But Proust, like Montaigne and like Racine, besides having an extreme sensitiveness to all forms of beauty and ugliness, happiness and misery, that he has met in his social existence, has also read widely in the works of other sensitive men, has compared their impressions with each other and with his own, has learnt from their successes and failures; he is armed with more than his natural equipment, has more eyes to see through than his own. Actually his books are filled from end to end with criticisms of music, of painting, of literature, not in the way that is unfortunately familiar in this country, as unassimilated chunks in the main stream of the narrative, but as expressions of the opinions of different characters.

This is not the only, nor indeed the chief, advantage that a wide experience in other arts, and other men’s art, has given him. What is of more importance is the attitude that springs from it of seeing historically the age and society in which he lives. Nothing for him stands still, not even to-day; and, because he realises that to-day itself will to-morrow be only part of the stream of the past, he can view it with the same calmly passionate interest as that which we bring to the discoveries at Luxor.
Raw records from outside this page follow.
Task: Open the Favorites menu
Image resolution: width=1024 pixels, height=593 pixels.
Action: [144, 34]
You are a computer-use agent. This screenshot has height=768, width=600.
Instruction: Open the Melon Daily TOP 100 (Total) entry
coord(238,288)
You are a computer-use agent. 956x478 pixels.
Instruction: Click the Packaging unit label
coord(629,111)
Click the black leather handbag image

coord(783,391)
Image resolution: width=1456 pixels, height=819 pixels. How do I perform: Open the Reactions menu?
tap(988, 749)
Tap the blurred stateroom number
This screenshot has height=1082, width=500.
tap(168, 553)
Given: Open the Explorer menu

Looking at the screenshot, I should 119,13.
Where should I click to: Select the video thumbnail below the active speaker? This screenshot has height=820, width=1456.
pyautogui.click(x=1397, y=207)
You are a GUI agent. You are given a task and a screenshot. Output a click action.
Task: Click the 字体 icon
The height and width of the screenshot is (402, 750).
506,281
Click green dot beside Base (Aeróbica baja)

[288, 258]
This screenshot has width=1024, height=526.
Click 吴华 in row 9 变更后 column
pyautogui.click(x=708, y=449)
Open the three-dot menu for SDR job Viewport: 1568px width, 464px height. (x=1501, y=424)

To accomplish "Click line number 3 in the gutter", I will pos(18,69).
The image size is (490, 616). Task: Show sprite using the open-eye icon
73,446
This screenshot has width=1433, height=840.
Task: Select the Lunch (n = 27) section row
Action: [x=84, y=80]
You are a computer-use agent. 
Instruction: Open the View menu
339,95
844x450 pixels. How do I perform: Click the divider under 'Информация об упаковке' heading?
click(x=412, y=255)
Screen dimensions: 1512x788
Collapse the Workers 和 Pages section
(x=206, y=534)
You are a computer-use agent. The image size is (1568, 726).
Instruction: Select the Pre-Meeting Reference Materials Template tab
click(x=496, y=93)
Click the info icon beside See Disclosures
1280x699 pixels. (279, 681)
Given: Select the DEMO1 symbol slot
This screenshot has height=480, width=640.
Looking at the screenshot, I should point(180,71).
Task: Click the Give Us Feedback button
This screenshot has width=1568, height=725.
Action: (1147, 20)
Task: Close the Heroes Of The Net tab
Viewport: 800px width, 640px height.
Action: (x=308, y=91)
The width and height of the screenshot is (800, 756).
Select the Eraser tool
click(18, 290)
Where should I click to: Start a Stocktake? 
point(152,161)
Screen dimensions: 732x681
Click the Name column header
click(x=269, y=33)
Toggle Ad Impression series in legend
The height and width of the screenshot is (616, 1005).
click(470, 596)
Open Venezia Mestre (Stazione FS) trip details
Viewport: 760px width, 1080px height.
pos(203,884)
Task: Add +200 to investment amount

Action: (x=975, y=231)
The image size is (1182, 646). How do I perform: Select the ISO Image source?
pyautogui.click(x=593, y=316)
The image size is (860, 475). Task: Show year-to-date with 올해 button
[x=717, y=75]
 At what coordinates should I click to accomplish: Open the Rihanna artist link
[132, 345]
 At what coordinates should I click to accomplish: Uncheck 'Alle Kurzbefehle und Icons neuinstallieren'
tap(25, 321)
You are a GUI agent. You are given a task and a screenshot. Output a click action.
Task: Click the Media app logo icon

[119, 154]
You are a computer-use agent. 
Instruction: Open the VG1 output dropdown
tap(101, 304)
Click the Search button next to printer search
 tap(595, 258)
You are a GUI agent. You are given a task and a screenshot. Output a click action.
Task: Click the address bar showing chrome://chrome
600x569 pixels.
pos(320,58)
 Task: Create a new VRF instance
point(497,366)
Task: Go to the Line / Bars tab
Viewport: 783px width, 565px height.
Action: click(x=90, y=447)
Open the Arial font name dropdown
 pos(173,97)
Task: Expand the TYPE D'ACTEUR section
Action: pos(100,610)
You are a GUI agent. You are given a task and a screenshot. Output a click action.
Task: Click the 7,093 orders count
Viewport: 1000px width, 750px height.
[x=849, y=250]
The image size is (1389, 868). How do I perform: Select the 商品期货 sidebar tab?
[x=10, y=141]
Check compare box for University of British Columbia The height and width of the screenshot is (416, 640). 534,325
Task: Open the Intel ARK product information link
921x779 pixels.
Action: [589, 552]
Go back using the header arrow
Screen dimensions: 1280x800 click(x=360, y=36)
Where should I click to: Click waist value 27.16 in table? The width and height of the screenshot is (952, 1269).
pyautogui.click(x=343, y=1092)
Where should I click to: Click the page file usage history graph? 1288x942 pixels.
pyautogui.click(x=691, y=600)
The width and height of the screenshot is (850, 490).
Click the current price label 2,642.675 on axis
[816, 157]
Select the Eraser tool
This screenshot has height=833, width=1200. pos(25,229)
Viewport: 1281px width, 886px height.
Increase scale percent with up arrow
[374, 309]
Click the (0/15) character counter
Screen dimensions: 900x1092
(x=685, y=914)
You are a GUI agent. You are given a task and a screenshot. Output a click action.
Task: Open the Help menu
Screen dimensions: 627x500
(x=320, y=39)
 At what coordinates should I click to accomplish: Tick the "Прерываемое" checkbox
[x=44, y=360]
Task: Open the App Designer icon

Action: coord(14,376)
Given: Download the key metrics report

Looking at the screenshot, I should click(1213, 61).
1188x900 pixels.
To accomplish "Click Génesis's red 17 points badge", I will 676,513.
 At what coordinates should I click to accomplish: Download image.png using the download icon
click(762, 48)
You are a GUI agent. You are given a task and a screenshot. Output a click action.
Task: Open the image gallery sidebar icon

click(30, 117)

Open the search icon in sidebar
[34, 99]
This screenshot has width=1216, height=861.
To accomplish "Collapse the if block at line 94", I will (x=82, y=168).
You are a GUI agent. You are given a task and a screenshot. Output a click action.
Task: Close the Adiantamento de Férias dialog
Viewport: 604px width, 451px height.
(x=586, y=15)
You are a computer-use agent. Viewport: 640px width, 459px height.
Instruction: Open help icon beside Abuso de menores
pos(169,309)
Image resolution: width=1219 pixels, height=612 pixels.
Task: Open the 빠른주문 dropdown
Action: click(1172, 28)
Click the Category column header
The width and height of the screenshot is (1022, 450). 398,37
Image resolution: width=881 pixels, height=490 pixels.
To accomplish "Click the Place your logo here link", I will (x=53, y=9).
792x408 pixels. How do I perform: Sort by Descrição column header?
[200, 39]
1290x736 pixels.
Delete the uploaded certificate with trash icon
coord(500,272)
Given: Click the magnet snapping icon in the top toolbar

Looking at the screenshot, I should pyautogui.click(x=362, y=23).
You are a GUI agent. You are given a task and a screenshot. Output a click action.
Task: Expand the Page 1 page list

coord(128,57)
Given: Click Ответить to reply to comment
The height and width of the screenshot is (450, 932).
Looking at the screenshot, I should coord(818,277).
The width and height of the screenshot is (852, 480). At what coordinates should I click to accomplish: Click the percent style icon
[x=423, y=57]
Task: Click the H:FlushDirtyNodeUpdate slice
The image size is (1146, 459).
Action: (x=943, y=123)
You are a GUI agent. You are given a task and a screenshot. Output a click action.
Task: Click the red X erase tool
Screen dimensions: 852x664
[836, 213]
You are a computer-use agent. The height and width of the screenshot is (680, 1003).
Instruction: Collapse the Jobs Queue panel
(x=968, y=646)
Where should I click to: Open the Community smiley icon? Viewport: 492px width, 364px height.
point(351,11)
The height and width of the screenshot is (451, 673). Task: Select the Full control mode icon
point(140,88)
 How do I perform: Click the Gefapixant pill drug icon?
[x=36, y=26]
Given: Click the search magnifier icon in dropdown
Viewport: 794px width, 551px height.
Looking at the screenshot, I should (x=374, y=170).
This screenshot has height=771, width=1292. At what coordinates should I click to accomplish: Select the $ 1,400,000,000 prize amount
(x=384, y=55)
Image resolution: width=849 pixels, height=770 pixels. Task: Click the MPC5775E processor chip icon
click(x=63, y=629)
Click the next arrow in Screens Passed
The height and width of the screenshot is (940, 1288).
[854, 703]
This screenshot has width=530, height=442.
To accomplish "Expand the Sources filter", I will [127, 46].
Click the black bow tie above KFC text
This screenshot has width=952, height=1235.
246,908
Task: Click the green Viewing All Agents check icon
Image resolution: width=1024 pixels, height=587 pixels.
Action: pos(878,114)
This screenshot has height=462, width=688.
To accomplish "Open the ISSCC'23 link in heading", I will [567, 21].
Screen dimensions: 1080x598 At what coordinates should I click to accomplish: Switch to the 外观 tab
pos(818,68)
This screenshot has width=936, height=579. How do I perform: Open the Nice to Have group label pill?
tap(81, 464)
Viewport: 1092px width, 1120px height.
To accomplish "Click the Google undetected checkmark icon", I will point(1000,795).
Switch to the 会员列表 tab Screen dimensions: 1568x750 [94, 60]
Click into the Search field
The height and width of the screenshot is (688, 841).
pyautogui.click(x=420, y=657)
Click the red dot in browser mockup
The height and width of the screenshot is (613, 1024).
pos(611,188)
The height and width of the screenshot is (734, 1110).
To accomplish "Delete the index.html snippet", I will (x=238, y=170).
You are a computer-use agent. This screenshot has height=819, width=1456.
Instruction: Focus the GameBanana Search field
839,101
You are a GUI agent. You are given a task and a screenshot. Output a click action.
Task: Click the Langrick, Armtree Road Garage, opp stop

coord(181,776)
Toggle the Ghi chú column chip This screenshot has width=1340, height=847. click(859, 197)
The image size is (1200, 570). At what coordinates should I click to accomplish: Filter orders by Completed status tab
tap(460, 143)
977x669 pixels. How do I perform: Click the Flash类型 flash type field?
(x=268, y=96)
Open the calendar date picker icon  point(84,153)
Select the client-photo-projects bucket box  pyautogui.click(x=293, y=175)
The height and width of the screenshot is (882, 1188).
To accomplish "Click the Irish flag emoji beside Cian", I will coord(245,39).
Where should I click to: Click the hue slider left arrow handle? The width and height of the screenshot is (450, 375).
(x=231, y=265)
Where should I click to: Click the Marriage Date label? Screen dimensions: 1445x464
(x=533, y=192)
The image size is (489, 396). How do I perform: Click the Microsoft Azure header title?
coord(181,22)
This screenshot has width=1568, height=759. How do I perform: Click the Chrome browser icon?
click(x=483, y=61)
As few men are to-day, he appears to be “au-dessus de la mêlée,” not, like the ancient gods, “careless of mankind,” but curious, acutely sympathetic, and able at any moment to bring his own experience and the experience of a thousand other men in tens of other centuries to the understanding of one small case at the tiny point of time which is momentarily under his observation.

To give any idea of the plot of A la Recherche du Temps Perdu—and it has a plot, and a very closely knit one, too (how closely one only begins to realise after several re-readings)—is, of course, out of the question. Its form is that of an imaginary autobiography, and it is obvious that much genuine autobiography is inextricably woven with work of imagination. The first book (Du Côté de chez Swann) is occupied in part by memories of childhood, and in part, as it seems at first, by another story altogether, the account of a love affair of M. Swann’s. Of course this story is not a mere excrescence, but it is only slowly, as the later books are read, that we begin to see Proust’s immense cunning in introducing us early in the novel to Swann’s affairs. For they have a purpose beyond the fact that Swann becomes in time a friend of the young man, who is then in his childhood, and beyond the fact that he is very intimately mixed up with many others of the most important characters in the book. And this purpose is that of a prelude to the later and fuller story. It is, as it were, a standing example at the outset of the truism that no one ever learns by the mistakes of others—that what has been will be again in the next generation, with only the mere outward changes which time and place impose. In the second book (A l’Ombre des Jeunes Filles en Fleurs) we accompany the hero (it is one of the significant curiosities of Proust, akin to his refusal to divide his book into chapters, that never once is this hero named in the whole course of the work) to the seaside, and feel with him the emotions of an acutely sensitive boy just growing into manhood. And the remaining books are all occupied more or less with his efforts to assimilate the new social worlds in Paris and at Balbec Plage which are opening out before his curious and very sharply observant eyes.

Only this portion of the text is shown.